Some rationalists will try to analyze a misleading phrase, try to see if there might possibly be anything meaningful to it, try to construct a logical interpretation. They will be charitable, give the author the benefit of the doubt. Authors, on the other hand, are trained not to give themselves the benefit of the doubt. Whatever the audience thinks you said is what you said, whether you meant to say it or not; you can’t argue with the audience no matter how clever your justifications.
A writer knows that readers will not stop for a minute to think. A fictional experience is a continuous stream of first impressions. A writer-rationalist pays attention to the experience words create. If you are evaluating the public rationality of a statement, and you analyze the words deliberatively, rephrasing propositions, trying out different meanings, searching for nuggets of truthiness, then you’re losing track of the first impression—what the audience sees, or rather feels.
A novelist would notice the screaming wrongness of “The subjects were administered Progenitorivox.” What life is here for a reader to live? This sentence creates a distant feeling of authoritativeness, and that’s all—the only experience is the feeling of being told something reliable. A novelist would see nouns too abstract to show what actually happened—the postdoc with the bottle in their hand, trying to look stern; the student listening with a nervous grin.
My point is not to say that journal articles should be written like novels, but that a rationalist should become consciously aware of the experiences which words create. A rationalist must understand the mind and how to operate it. That includes the stream of consciousness, the part of yourself that unfolds in language. A rationalist must become consciously aware of the actual, experiential impact of phrases, beyond their mere propositional semantics.2
Or to say it more bluntly: Meaning does not excuse impact!
I don’t care what rational interpretation you can construct for an applause light like “AI should be developed through democratic processes.” That cannot excuse its irrational impact of signaling the audience to applaud, not to mention its cloudy question-begging vagueness.
Here is Orwell, railing against the impact of cliches, their effect on the experience of thinking:
When one watches some tired hack on the platform mechanically repeating the familiar phrases—BESTIAL, ATROCITIES, IRON HEEL, BLOODSTAINED TYRANNY, FREE PEOPLES OF THE WORLD, STAND SHOULDER TO SHOULDER—one often has a curious feeling that one is not watching a live human being but some kind of dummy . . . A speaker who uses that kind of phraseology has gone some distance toward turning himself into a machine.

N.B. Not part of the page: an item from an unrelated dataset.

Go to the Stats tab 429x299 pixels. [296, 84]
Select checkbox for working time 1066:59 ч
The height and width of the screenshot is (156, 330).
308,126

The appropriate noises are coming out of his larynx, but his brain is not involved, as it would be if he were choosing his words for himself . . .
What is above all needed is to let the meaning choose the word, and not the other way around. In prose, the worst thing one can do with words is surrender to them. When you think of a concrete object, you think wordlessly, and then, if you want to describe the thing you have been visualising you probably hunt about until you find the exact words that seem to fit it. When you think of something abstract you are more inclined to use words from the start, and unless you make a conscious effort to prevent it, the existing dialect will come rushing in and do the job for you, at the expense of blurring or even changing your meaning. Probably it is better to put off using words as long as possible and get one’s meaning as clear as one can through pictures and sensations.
Charles Sanders Peirce might have written that last paragraph. More than one path can lead to the Way.
2Compare “Semantic Stopsigns” and “Applause Lights” in Map and Territory.